Head of Financial Stability, Reserve Bank of Australia

Areas: Economic Research and Analysis, Economics, Finance

Dr. Luci Ellis is Head of the Financial Stability Department at the Reserve Bank of Australia, where she led a team of IT developers to create a new internal graphing development process, GraphIT, which creates Mathematica chart objects using .NET. Dr. Ellis has held various positions in economic analysis research and worked on the global macroeconomics team of the Bank for International Settlements in Basel, Switzerland.

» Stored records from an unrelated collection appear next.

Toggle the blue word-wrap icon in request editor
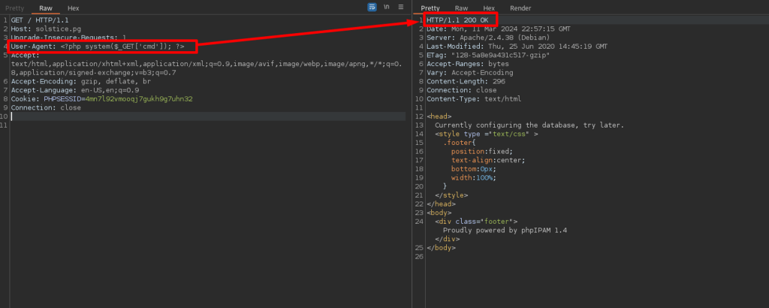769x308 pixels. (372, 8)
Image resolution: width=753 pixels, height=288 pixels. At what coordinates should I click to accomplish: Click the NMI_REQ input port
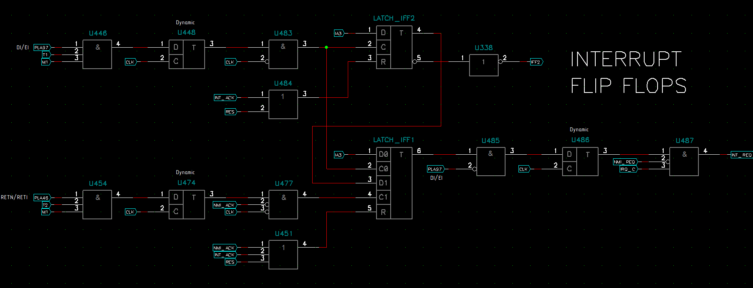coord(625,162)
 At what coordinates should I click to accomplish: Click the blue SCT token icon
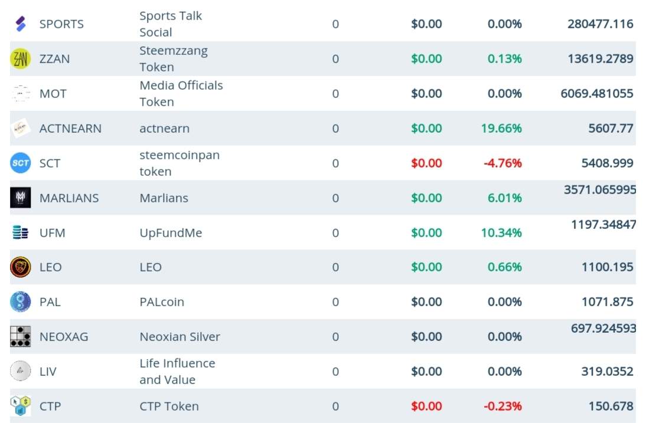pyautogui.click(x=21, y=163)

She has written on a range of economic and financial topics, including exchange rates, housing prices, mortgage finance, and factor income shares, and she co-moderates the Mathematica Stack Exchange site under the pseudonym Verbeia. Dr. Ellis continues to advocate for employee adoption of Mathematica and the publishing of CDF-deployed charts while minimizing the Reserve Bank of Australia’s dependency on Excel. Dr. Ellis financed her attendance at the conference herself.

2015

Grant Bunker

Chair, Department of Physics, Illinois Institute of Technology

Areas: Education, Molecular Biology, Physics

Grant Bunker first used Mathematica at the Illinois Institute of Technology in 1988 as a beta tester. Since then, he has given numerous talks on Mathematica, encouraging a variety of academic organizations to adopt it in education. Also a longtime commercial user, Bunker founded Quercus X-ray Technologies, LLC, maker of X-ray filtering devices produced with core algorithms developed in the Wolfram Language. Bunker has plans to adopt Mathematica Online for the approximately 3,000 iPads issued to students at IIT—one of the largest campus-coordinated curriculum efforts involving tablets to date in the US.

2015

Mark Adler

Project Manager, Low Density Supersonic Decelerator Project

Areas: Electrical Engineering, Mathematics, Physics

Mark Adler is best known for his work in the field of data compression as the author of the Adler-32 checksum function, and as co-author of the zlib compression library and gzip. He was also the Spirit Cruise Mission Manager for the Mars Exploration Rover Mission and is an instrument-rated private pilot, a certified scuba diver, and an amateur theater actor. Mark has used Mathematica for decades, including during his work on the Mars Exploration Mission. Using NDSolve and numeric integers, the team simulated entry through a variety of changing conditions to mitigate risk and more accurately predict a successful landing.

2015

Paul Abbott

Associate Professor of Physics, University of Western Australia

Areas: Applied Mathematics, Computational Physics, Image and Signal Processing, Mathematical Modeling, Mathematics Courseware Design, Theoretical Physics

Paul Abbott has used Mathematica extensively for research in wavelets and few-body atomic physics and to explore problems in computational and mathematical physics. He received a computational science award for his course in computational physics and has lectured on Mathematica in the United States, Japan, Singapore, Thailand, and India, and at several Australian universities. Abbott worked for Wolfram Research from 1989 to 1991, has served as a contributing editor of The Mathematica Journal since 1990, and has worked as a consultant to Wolfram Research since 1997.